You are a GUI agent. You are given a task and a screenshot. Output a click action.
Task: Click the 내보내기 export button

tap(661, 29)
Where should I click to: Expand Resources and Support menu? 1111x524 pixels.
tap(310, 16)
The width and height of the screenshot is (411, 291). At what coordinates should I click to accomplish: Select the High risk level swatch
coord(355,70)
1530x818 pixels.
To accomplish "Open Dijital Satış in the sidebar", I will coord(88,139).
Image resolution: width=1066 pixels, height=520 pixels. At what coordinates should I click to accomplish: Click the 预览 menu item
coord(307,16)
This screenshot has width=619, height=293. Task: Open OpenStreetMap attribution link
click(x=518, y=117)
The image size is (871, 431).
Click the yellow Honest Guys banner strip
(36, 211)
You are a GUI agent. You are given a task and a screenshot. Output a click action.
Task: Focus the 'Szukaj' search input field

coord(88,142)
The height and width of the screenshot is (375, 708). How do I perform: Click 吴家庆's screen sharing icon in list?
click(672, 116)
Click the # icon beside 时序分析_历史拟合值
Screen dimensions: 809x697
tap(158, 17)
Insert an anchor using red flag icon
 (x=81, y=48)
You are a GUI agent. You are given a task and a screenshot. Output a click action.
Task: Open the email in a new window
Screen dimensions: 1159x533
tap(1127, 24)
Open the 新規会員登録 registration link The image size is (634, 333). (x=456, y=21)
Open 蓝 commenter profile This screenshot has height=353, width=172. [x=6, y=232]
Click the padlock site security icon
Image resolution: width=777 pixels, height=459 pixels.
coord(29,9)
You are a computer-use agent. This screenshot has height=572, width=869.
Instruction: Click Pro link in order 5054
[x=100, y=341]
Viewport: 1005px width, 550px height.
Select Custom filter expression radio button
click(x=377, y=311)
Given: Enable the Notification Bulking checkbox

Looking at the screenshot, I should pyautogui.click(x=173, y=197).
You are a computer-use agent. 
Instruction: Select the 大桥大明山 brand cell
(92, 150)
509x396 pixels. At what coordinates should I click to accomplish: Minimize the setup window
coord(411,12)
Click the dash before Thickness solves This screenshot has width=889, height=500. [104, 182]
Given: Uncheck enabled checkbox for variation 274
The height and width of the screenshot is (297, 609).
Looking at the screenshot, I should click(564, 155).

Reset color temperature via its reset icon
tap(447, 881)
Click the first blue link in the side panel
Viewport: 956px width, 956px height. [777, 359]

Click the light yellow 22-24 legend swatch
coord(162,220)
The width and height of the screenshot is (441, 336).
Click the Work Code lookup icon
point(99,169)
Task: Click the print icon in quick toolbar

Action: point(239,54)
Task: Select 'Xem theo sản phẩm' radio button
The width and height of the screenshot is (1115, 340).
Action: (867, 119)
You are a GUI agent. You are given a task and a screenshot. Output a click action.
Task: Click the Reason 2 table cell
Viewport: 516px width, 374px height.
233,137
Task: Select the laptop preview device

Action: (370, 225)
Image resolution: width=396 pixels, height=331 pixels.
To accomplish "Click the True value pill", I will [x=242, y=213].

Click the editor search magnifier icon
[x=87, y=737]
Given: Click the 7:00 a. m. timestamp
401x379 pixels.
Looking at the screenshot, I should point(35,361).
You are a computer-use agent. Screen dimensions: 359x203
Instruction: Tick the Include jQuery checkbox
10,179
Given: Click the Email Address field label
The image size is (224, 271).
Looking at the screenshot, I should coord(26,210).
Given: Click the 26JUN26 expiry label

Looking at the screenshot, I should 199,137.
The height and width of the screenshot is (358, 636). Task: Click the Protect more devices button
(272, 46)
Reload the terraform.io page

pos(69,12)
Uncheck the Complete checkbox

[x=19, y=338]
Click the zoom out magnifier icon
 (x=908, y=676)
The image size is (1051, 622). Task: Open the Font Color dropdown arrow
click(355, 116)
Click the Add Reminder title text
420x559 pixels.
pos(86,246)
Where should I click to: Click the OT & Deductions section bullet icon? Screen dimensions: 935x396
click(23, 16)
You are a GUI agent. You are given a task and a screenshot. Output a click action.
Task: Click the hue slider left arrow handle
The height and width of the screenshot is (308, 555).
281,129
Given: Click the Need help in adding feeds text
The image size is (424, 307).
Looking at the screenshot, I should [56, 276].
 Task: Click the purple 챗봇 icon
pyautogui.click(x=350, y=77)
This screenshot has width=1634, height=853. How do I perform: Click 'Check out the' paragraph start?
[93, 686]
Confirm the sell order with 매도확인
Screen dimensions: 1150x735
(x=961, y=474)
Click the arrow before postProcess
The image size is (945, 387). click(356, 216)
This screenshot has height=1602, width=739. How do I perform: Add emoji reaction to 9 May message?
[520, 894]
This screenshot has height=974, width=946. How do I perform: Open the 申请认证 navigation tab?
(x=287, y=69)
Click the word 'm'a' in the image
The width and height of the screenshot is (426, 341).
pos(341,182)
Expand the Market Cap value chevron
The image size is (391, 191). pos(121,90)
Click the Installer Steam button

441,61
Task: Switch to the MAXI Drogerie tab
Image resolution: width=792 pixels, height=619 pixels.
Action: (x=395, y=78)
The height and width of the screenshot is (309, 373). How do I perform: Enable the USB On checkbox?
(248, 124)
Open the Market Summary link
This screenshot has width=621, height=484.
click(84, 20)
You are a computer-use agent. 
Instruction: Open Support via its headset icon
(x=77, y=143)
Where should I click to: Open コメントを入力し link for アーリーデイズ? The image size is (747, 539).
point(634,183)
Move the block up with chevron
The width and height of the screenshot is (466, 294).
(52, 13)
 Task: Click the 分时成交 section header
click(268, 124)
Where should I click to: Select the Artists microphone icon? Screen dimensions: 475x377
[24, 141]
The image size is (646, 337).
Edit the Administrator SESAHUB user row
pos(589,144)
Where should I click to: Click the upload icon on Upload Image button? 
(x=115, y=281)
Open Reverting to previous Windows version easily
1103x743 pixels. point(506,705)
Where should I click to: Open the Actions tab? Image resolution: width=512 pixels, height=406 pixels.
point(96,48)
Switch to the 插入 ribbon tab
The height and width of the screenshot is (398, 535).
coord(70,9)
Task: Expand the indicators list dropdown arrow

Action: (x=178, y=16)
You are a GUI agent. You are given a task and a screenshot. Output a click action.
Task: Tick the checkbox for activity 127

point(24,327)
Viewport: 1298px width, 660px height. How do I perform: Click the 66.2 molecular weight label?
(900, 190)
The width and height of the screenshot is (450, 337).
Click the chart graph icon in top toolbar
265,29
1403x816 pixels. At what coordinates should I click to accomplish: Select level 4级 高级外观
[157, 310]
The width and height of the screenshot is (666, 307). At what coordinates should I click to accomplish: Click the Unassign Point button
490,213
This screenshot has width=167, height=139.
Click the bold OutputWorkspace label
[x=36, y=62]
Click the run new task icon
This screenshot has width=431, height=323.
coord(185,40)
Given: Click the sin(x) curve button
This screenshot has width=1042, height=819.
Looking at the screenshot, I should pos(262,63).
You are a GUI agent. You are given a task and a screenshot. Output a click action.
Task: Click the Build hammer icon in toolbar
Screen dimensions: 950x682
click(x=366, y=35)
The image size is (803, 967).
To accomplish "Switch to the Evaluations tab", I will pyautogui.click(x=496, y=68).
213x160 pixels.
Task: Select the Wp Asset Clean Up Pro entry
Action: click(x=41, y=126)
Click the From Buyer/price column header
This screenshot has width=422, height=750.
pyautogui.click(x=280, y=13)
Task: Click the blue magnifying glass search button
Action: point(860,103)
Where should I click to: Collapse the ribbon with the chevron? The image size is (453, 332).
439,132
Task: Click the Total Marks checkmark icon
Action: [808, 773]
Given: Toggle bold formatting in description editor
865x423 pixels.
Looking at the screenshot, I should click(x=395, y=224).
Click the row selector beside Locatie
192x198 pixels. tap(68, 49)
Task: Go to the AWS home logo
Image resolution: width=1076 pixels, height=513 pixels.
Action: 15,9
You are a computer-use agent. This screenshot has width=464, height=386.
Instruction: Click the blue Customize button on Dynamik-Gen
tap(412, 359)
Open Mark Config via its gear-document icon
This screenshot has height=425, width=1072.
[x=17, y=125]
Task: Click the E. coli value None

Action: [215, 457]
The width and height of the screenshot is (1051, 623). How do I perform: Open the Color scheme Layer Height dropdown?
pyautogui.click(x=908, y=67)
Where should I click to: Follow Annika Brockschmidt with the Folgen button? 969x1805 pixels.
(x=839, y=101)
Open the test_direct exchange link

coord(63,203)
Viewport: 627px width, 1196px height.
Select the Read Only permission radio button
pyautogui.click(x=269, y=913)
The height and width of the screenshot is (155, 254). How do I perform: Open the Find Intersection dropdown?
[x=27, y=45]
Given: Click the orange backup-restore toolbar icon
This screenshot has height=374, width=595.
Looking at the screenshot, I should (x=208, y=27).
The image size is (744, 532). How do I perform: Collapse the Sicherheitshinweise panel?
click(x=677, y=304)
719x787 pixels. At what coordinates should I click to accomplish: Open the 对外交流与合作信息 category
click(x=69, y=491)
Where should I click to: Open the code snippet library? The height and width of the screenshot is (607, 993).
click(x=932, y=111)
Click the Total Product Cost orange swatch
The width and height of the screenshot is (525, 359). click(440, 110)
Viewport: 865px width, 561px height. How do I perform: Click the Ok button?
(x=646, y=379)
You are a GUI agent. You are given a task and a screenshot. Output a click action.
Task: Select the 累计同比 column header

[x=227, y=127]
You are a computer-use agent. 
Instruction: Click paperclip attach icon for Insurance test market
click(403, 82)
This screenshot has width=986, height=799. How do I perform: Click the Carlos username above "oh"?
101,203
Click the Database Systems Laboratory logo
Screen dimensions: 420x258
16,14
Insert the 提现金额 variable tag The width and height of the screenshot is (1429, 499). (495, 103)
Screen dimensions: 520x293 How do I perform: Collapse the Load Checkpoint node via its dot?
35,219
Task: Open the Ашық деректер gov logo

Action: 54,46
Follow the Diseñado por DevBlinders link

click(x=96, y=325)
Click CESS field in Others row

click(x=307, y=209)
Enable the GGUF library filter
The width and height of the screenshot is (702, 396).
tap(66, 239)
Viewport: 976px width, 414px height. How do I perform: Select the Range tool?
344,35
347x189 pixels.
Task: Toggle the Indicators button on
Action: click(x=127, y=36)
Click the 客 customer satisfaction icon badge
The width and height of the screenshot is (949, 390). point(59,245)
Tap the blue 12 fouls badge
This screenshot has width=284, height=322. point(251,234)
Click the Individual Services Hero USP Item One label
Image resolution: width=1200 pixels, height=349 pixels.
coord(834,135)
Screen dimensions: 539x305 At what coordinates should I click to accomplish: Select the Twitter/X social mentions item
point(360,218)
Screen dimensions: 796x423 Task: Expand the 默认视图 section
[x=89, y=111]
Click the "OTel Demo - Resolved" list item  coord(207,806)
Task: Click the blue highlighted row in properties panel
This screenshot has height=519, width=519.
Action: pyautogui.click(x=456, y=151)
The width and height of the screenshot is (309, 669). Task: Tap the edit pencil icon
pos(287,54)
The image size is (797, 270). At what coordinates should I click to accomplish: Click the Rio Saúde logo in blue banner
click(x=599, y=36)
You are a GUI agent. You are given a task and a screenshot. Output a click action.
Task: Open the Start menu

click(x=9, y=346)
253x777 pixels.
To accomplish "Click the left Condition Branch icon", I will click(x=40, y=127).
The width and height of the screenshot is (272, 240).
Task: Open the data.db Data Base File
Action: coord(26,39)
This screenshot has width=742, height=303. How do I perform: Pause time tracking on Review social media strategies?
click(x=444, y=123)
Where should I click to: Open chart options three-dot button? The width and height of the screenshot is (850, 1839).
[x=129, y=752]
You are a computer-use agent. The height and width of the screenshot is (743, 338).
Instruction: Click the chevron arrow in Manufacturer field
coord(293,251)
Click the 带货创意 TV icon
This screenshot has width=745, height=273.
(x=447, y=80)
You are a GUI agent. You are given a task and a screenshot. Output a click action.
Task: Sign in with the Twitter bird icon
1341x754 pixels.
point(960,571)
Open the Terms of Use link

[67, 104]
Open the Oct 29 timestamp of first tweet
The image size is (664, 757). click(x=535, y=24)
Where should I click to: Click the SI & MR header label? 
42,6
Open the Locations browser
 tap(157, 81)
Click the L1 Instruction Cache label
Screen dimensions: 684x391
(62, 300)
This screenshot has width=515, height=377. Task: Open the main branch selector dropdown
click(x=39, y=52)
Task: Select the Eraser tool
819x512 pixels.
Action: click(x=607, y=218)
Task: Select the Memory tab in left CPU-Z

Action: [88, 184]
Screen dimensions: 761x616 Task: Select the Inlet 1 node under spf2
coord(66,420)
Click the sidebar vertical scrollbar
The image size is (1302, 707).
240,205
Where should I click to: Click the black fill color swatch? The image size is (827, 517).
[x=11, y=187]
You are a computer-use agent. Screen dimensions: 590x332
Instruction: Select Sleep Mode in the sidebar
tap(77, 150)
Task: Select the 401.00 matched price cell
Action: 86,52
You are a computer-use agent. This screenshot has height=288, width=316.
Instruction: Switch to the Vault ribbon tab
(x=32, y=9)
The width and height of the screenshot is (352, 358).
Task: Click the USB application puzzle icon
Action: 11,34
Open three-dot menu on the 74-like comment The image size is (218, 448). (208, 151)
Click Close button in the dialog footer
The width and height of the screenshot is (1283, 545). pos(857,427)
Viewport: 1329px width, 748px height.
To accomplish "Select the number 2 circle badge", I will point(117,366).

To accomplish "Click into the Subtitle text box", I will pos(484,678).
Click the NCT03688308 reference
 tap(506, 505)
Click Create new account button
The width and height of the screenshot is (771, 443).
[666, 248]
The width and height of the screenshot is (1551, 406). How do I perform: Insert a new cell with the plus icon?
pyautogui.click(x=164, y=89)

# About this task
Among the lines of the preceding listing, count those that contain the string "text"; state the count and nothing further.

# Result
3